Text to read:
********

The oil is contained in sandstones of the Miocene Oficina
Formation, the basal unit of a thick wedge of Tertiary clastic
sediments which thins southward over the stable southern
shelf of the Eastern Venezuelan Basin. It terminates near the
surface along the Orinoco River just north of the Guyana
Shield. Structure in the area is relatively simple and consists
principally of normal faults. The trapped hydrocarbons move
updip from the basin southward through "conduits"
consisting of fluvial-deltaic and fluvial valley fill deposits
(similar to Fisk's substratum in the Mississippi River trench).

********

Provided data:
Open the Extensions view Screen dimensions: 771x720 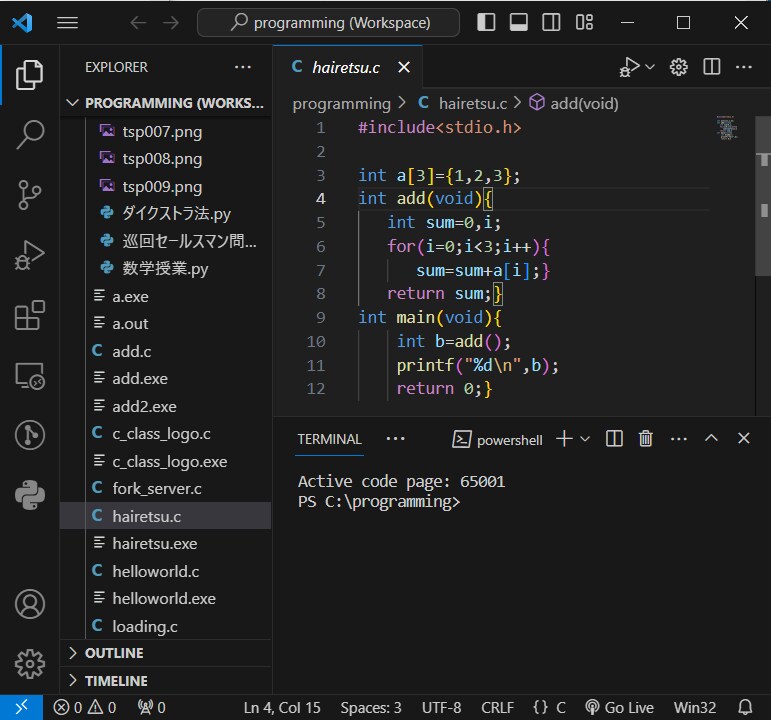(30, 315)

********

Tasks to carry out:
1. Copy the passage on the Eastern Venezuelan Basin oil word for word, starting at "The oil is contained" and ending at "Mississippi River trench).".
2. Answer these about the passage on the Eastern Venezuelan Basin oil:
(a) In the sandstones of which formation is the oil contained?
(b) What does structure in the area mainly consist of?
(c) Along which river does the unit end near the surface?
3. Carry the passage on the Eastern Venezuelan Basin oil further from its last sentence.

Answers:
1.
The oil is contained in sandstones of the Miocene Oficina
Formation, the basal unit of a thick wedge of Tertiary clastic
sediments which thins southward over the stable southern
shelf of the Eastern Venezuelan Basin. It terminates near the
surface along the Orinoco River just north of the Guyana
Shield. Structure in the area is relatively simple and consists
principally of normal faults. The trapped hydrocarbons move
updip from the basin southward through "conduits"
consisting of fluvial-deltaic and fluvial valley fill deposits
(similar to Fisk's substratum in the Mississippi River trench).

2.
(a) The Miocene Oficina Formation
(b) Normal faults
(c) The Orinoco River

3.
The stratigraphic framework of the Oficina Formation
includes onlap onto an unconformity consisting of stream dissected
Cretaceous and igneous rocks. Although the
stratigraphic pattern is one of onlap, the actual shoreline
either remained stationary or often prograded basinward as
the result of laterally shifting regressive deltaic lobes or
"tongues". The principal stratigraphic facies sequence was
one of transgressing valley fill followed by numerous episodes
of regressive deltaic sedimentation which filled a stratigraphic
"skeleton" of onlap.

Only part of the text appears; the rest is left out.